Work to be completed -
As the output, give exactly the lines that run from the one with "Instruction: Click the 升级软件 progress label" through the end of the records below, and omit pictures.

Source material -
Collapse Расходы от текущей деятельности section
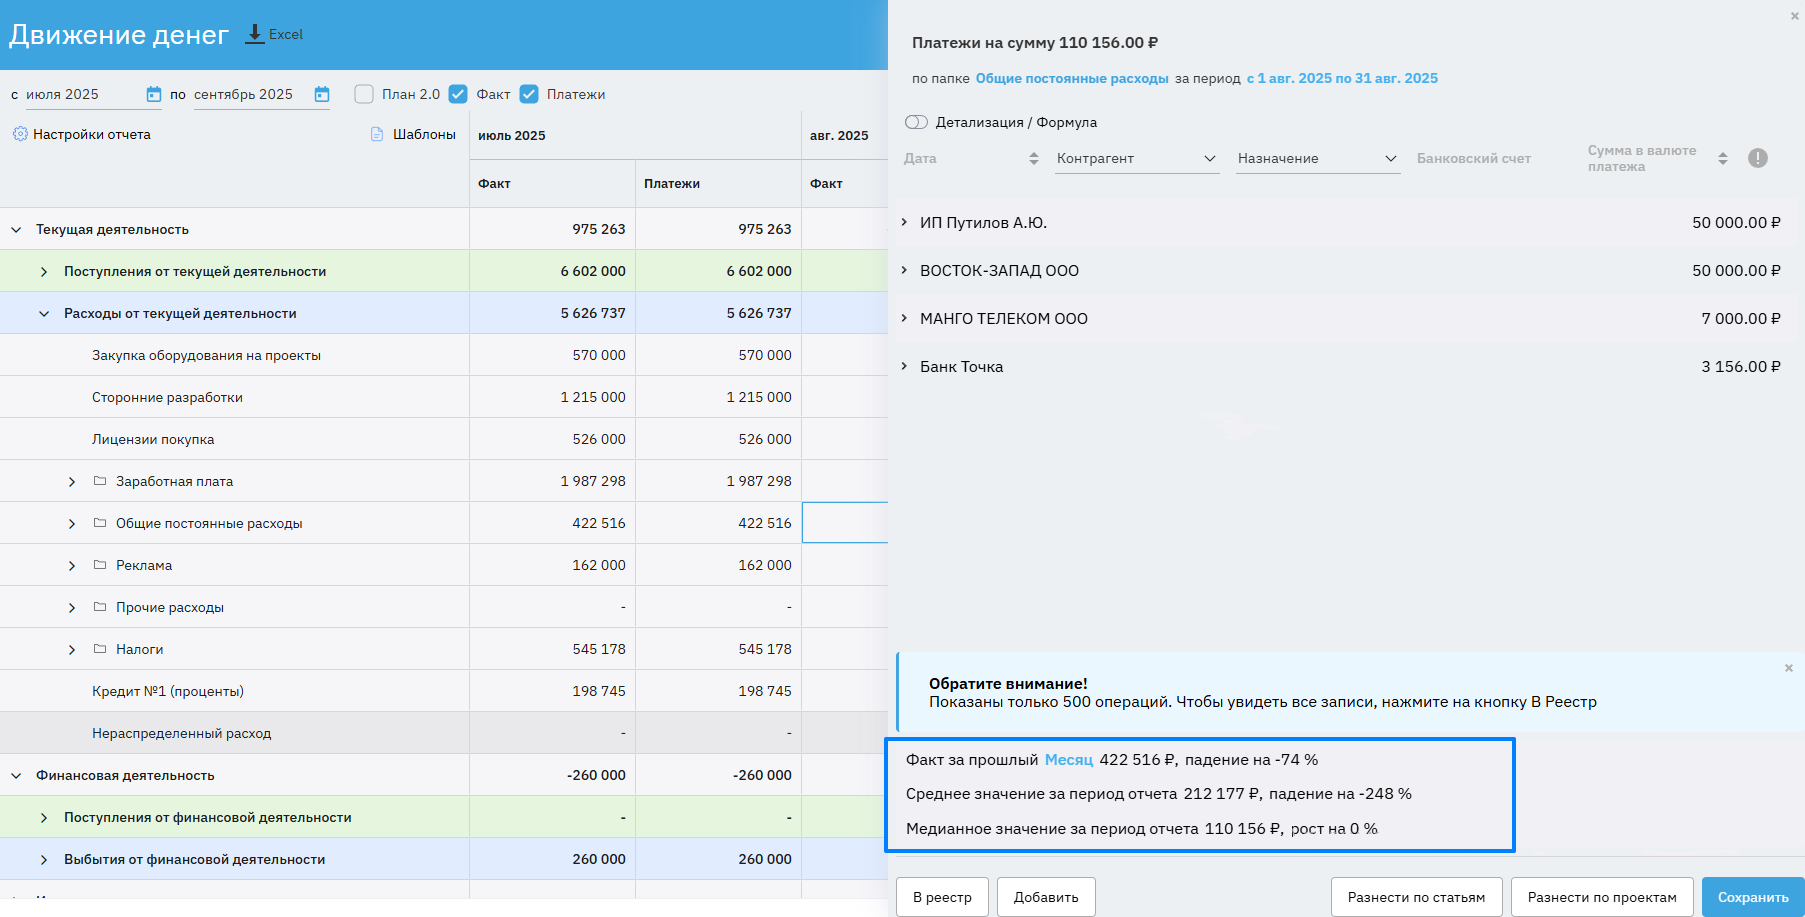The height and width of the screenshot is (917, 1805). (x=44, y=314)
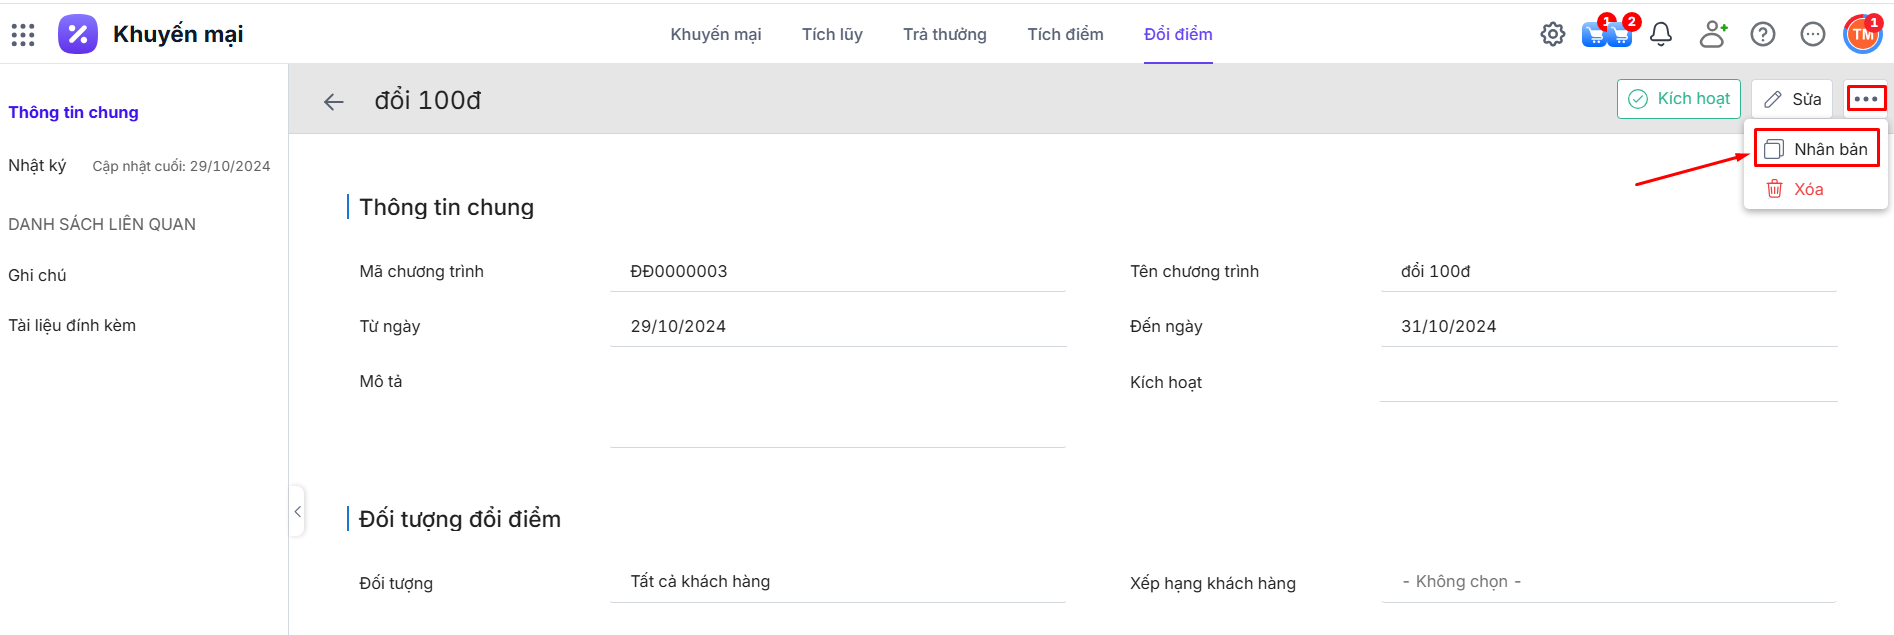This screenshot has width=1894, height=635.
Task: Choose Xóa to delete the program
Action: pyautogui.click(x=1808, y=189)
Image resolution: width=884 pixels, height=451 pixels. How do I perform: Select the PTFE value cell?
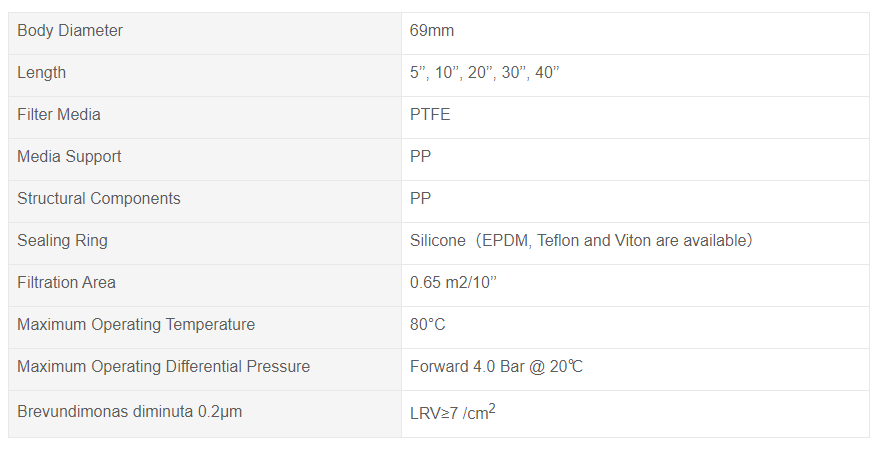(430, 115)
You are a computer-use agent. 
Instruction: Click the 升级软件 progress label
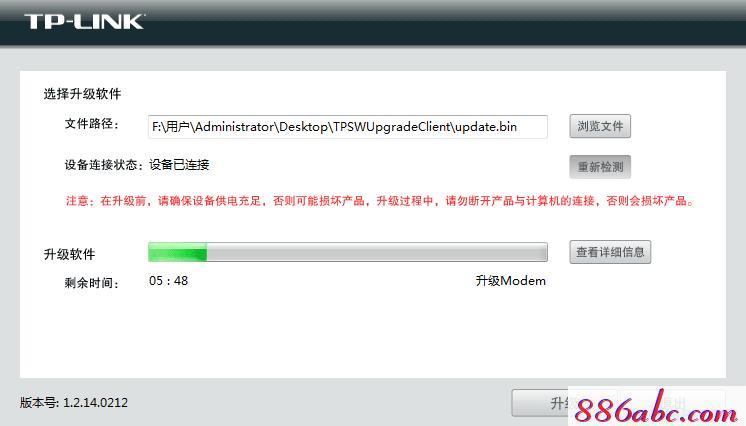click(x=69, y=254)
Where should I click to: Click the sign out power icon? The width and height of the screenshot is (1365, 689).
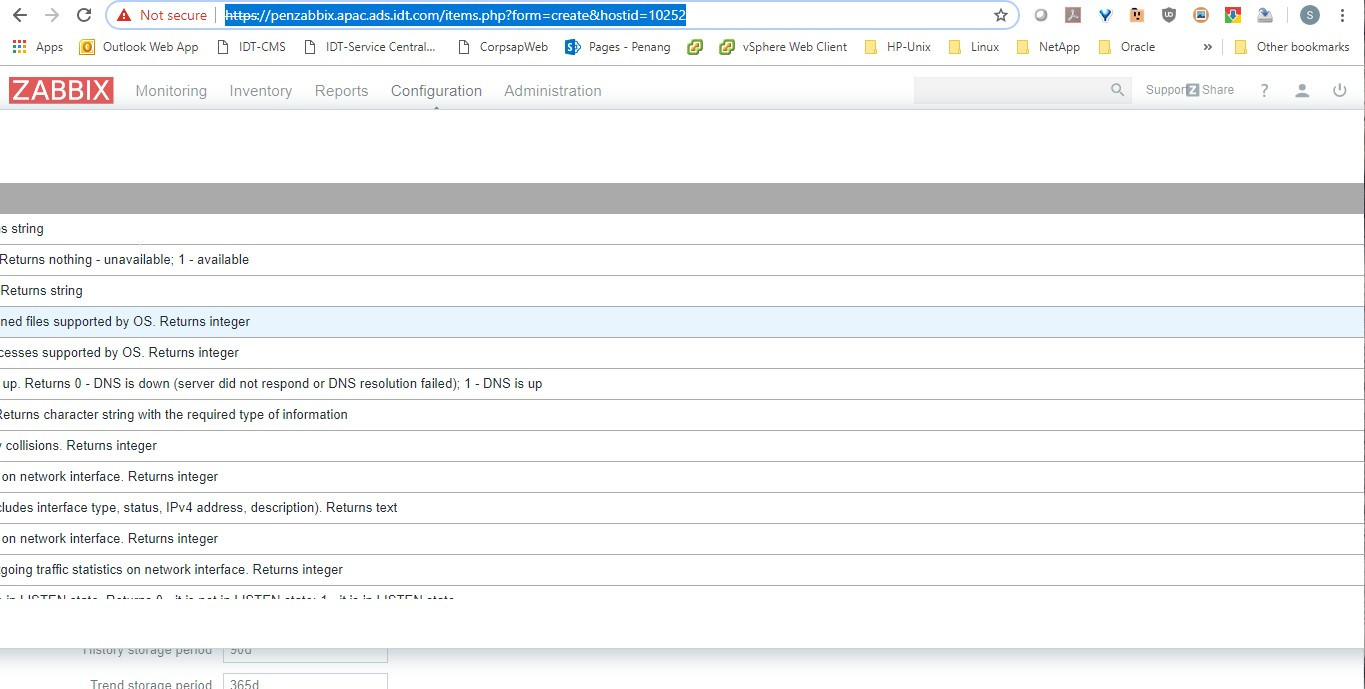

Solution for this problem -
Instruction: Click the 升级软件 progress label
click(x=69, y=254)
Where should I click to: Click the sign out power icon? The width and height of the screenshot is (1365, 689).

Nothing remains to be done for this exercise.